#### PROBLEM TO WORK ON:
Please continue the article on the backlash over Woody Allen's Golden Globes lifetime achievement award, picking up after its last sentence.

#### DOCUMENT PASSAGE:
---+---
Is it OK to celebrate Woody Allen? Many fans thought, with some relief, that this question had finally been settled, with the public beginning to relax about the public scandals that destroyed his family in the 90s, and the filmmaker himself at long last returning to professional form. (It has never been clear to me, incidentally, which was deemed by the masses to be Allen’s more grievous fault: running off with his longterm partner Mia Farrow’s adopted daughter, Soon-Yi Previn, or going off the boil and making dross like The Curse of the Jade Scorpion. These, shall we say, missteps seemed, in the eyes of the media, to be interchangeable, probably with some mutual causation.) Clearly the Hollywood Foreign Press Association felt all that “unpleasantness” was over when they decided to give him the Cecil B DeMille Lifetime Achievement award this year, accepted on his behalf by his former partner Diane Keaton.
But, it turned out, they were wrong. Debates about Allen’s morality began to roll like angry thunder early Sunday evening when various writers voiced their impatience with the Globes for giving Allen the prize and an awards event that in recent years has been celebrated as being one of the most fun (thank you, Tina Fey and Amy Poehler) became one of the most divisive. By the end, the anger erupted into fury:
“Missed the Woody Allen tribute — did they put the part where a woman publicly confirmed he molested her at age seven before or after Annie Hall?” tweeted Ronan Farrow, Allen and Mia Farrow’s son, when the event finished. Mia Farrow was more vague in her digs during the evening (“Time to grab some ice-cream and switch over to Girls [sic],” she tweeted obliquely minutes before the Allen tribute), but by the morning, perhaps inspired by her son, she was on the case with a vengeance: “A woman has publicly detailed Woody Allen’s molestation of her at age 7. GoldenGlobe tribute showed contempt for her & all abuse survivors [sic],” she tweeted, while the photo of her sweetly smiling face sat somewhat incongruously next to her raging comment.
---+---
#### PROVIDED MATERIAL:
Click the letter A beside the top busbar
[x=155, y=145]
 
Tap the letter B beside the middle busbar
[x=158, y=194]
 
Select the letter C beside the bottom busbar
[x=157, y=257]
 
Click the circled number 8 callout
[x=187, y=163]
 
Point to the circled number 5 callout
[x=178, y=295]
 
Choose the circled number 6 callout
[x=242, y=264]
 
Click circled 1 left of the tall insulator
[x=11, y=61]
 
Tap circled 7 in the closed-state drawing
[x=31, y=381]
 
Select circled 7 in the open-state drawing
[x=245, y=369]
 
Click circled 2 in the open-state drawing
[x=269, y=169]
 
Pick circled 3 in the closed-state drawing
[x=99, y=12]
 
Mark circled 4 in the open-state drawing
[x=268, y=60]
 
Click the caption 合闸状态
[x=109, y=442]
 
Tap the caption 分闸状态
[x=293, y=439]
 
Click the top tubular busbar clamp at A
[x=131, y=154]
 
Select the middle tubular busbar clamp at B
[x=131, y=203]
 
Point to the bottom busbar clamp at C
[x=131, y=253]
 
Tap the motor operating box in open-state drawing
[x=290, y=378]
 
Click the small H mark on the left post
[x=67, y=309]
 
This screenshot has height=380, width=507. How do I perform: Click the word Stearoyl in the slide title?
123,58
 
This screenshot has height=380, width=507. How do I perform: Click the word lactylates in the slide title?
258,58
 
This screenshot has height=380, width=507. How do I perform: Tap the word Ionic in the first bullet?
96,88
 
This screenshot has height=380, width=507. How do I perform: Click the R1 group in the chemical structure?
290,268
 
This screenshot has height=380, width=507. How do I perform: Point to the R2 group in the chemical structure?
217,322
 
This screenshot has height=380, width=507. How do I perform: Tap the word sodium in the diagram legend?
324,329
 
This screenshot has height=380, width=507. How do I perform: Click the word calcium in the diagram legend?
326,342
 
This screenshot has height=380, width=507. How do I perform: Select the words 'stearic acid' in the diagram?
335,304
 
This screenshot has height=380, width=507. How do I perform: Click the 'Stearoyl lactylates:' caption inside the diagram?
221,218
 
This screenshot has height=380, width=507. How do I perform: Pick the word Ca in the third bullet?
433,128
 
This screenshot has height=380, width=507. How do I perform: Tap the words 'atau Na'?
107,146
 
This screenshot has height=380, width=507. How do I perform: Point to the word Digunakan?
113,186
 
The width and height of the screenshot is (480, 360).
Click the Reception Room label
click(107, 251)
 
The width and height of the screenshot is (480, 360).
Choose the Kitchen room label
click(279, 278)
---+---
#### REPLY:
Photo: Invision
Farrows fight back
The Farrows have been building up to this fightback for a while. They clearly think, with justification, that the public has forgotten the real source of their anger, if it ever knew it at all. Everyone remembers that Allen left Farrow for her adopted daughter (even if this is often misremembered as “Allen left his wife for his adopted daughter” — Farrow and Allen were not married, he never adopted Soon-Yi. There is no need to make this saga more complicated than it was.) But what has since been obscured is that at the time Allen was accused of sexually abusing their adopted daughter, Dylan. Ultimately, a judge decided that the charges were inconclusive, but Allen was denied visitation rights with Dylan.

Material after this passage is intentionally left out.